4) Top 5 papers (with “why now”)

  • Auditing Agent Harness Safety
    • Reframes agent safety as a trajectory-level harness problem, not an output-level one.
    • Introduces HarnessAudit-Bench with 210 tasks across 8 domains and 525 perturbation cases.
    • Finds task completion and safe execution are poorly aligned; multi-agent setups amplify violations.
    • Useful now because many teams are shipping multi-agent/tool-using systems with little visibility into mid-trajectory failures.
    • Skepticism / limitation: the paper surfaces failures well, but mitigation strategies are not the main focus.
  • Web Agents Should Adopt the Plan-Then-Execute Paradigm
    • Makes a strong architectural claim: ReAct is intrinsically vulnerable on the web because untrusted content appears exactly where action decisions are made.
    • Shows all 860 WebArena tasks are compatible with PTE under trusted-API assumptions, with 81.28% solvable without runtime LLM subroutines.
    • Useful now because prompt injection on the web is increasingly a deployment blocker, and this offers a structural alternative rather than another detector.
    • Skepticism / limitation: deployability depends heavily on complete, trusted, typed APIs or maintained SDKs.
  • WARD: Adversarially Robust Defense of Web Agents Against Prompt Injections
    • Combines a large multimodal dataset, guard-targeted attack training, and adaptive adversarial training into a compact guard model.
    • Reports strong OOD detection, 100% recall under guard-targeted injections after PIG training, low false positives, and efficient parallel deployment.
    • Useful now because it is one of the more deployment-oriented web-agent defenses in the batch.
    • Skepticism / limitation: explicitly out of scope for pixel-level imperceptible attacks, and camouflaged task-aligned UI remains a failure mode.
  • Forgetting That Sticks: Quantization-Permanent Unlearning via Circuit Attribution
    • Shows standard unlearning can be undone by 4-bit quantization because updates are too small to survive binning.
    • Proposes MANSU, combining circuit localization, restricted null-space projection, and magnitude flooring to make forgetting survive NF4 quantization.
    • Useful now because many release pipelines quantize models after safety work, making pre-quantization unlearning claims incomplete.
    • Skepticism / limitation: evidence is strongest on 8B-class models and factual-recall benchmarks, with nontrivial compute cost.
  • Widening the Gap: Exploiting LLM Quantization via Outlier Injection
    • Exposes a supply-chain style attack where a benign full-precision model becomes malicious only after users quantize it.
    • Demonstrates high post-quantization ASR across practical quantizers including GPTQ and AWQ while preserving full-precision utility.
    • Useful now because quantized model distribution is widespread and often treated as a benign compression step rather than an attack surface.

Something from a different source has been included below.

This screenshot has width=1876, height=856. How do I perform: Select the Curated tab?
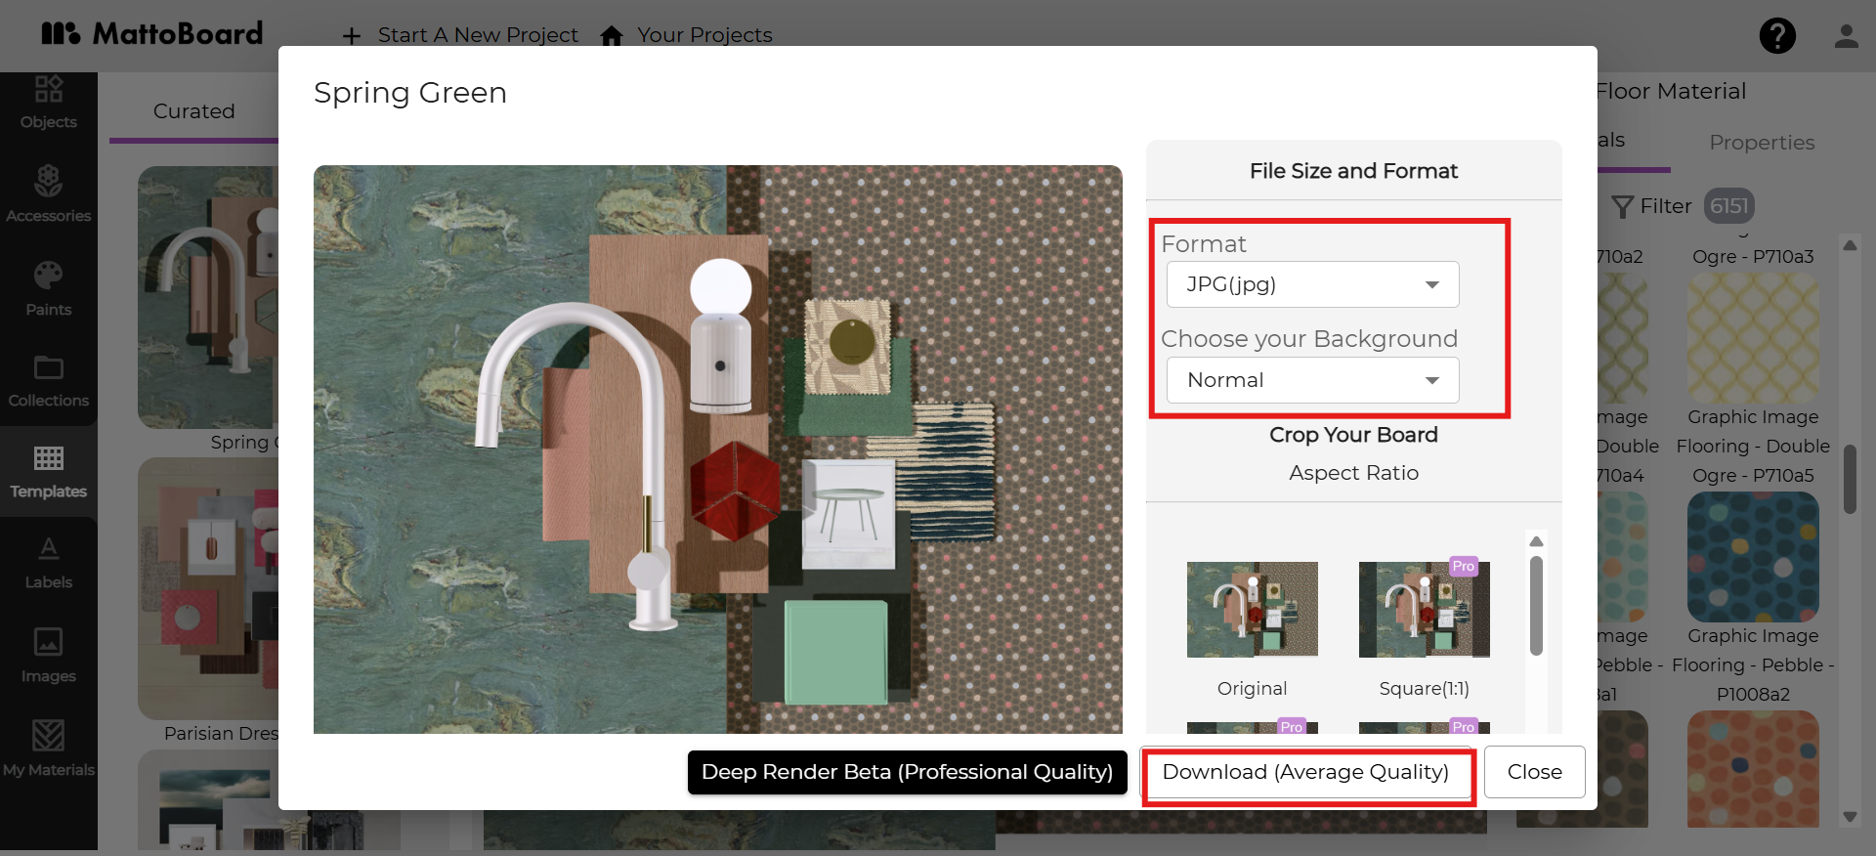coord(193,111)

    • Skepticism / limitation: requires white-box pre-release access to modify weights, so threat relevance depends on model provenance and distribution channel.

5) Practical next steps

  • Add trajectory logging and hidden-policy audits to agent evals; do not rely on final-answer success as a safety proxy.

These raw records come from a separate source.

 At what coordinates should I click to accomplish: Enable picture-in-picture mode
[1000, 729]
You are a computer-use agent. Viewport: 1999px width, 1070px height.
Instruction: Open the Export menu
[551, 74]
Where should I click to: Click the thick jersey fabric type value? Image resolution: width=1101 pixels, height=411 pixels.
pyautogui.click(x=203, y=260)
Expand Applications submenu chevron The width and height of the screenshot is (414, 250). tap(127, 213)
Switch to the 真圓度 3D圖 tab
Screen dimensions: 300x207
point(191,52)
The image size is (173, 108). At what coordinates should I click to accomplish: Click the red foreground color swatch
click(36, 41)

  • For web agents, prototype plan-then-execute on a narrow set of high-value sites with typed APIs/SDKs and compare security/latency against ReAct.

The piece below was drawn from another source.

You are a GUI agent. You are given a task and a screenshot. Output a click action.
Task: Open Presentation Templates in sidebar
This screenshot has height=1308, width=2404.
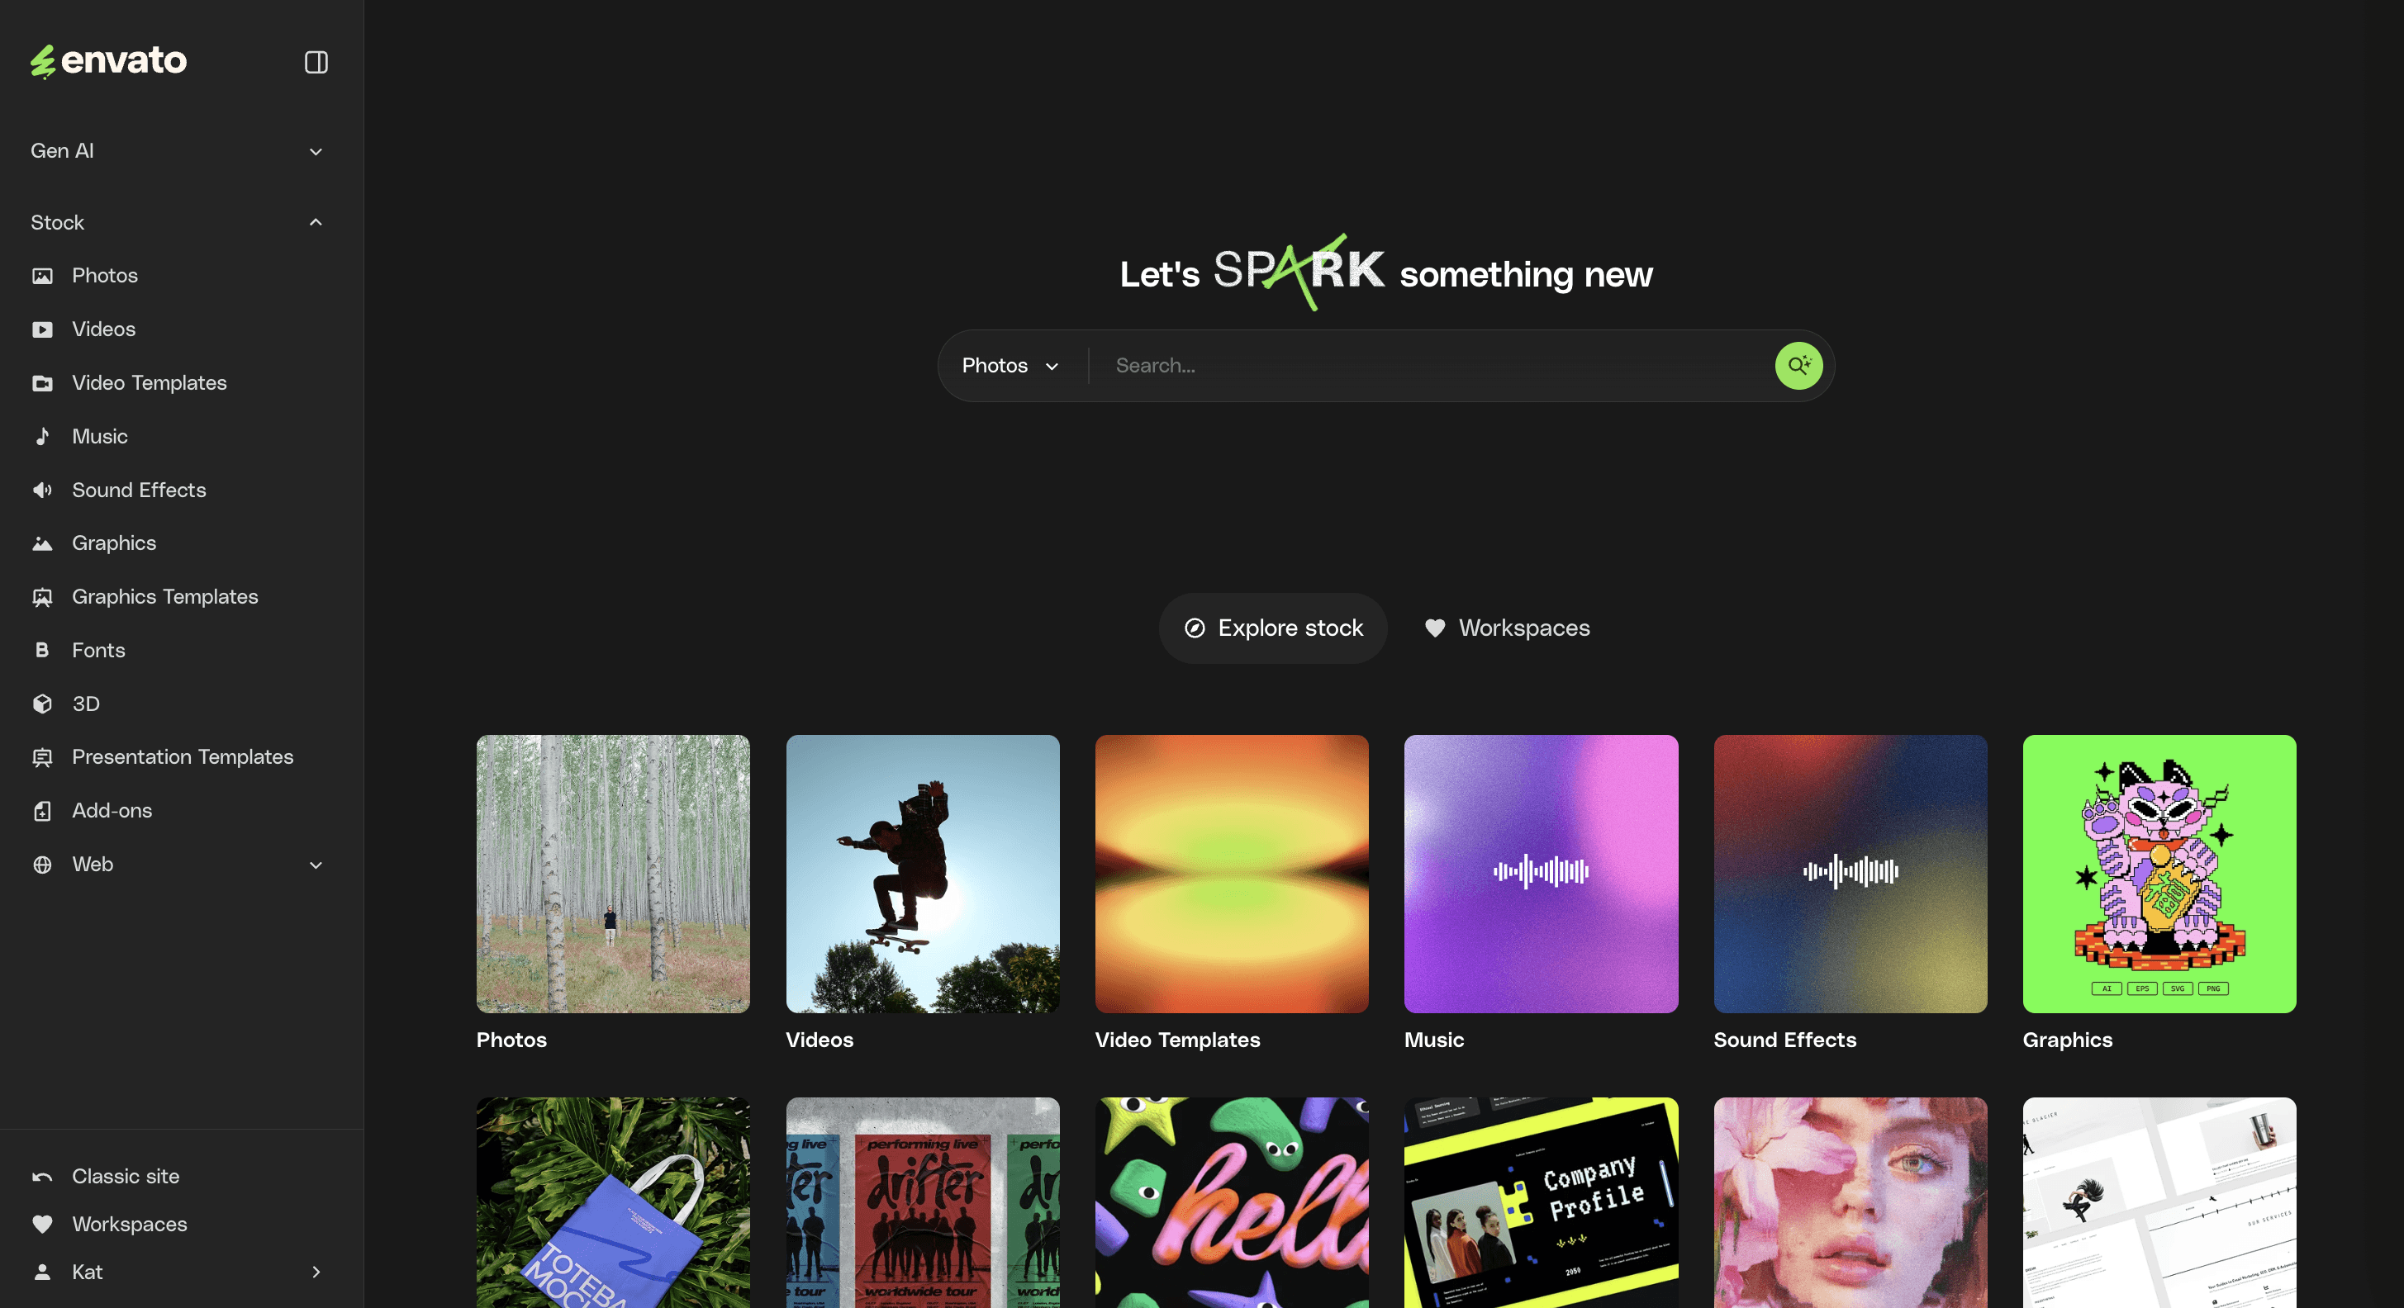pos(182,757)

  • Treat memory as a security boundary: add provenance metadata, trust labels, and sensitive-action gates before allowing memory-derived actions.
  • Evaluate all unlearning and safety edits after deployment transforms: at minimum test post-quantization, post-distillation, and multilingual recovery paths.
  • Red-team MFT defenses with adaptive mixed-objective attackers, not just harmful-loss-only fine-tuning.
  • Benchmark memory systems on speaker grounding, temporal validity, and visual evidence retention; compare against simple BM25 or raw retrieval baselines before adding complex ingestion.
  • Use selective, calibrated steering where possible: measure unnecessary intervention rates, not just refusal/safety gains.
  • If building agent infrastructure, separate concerns explicitly: environment service, harness, planner, executor, and policy enforcement should be independently testable and replaceable.

Generated from per-paper analyses; no external browsing.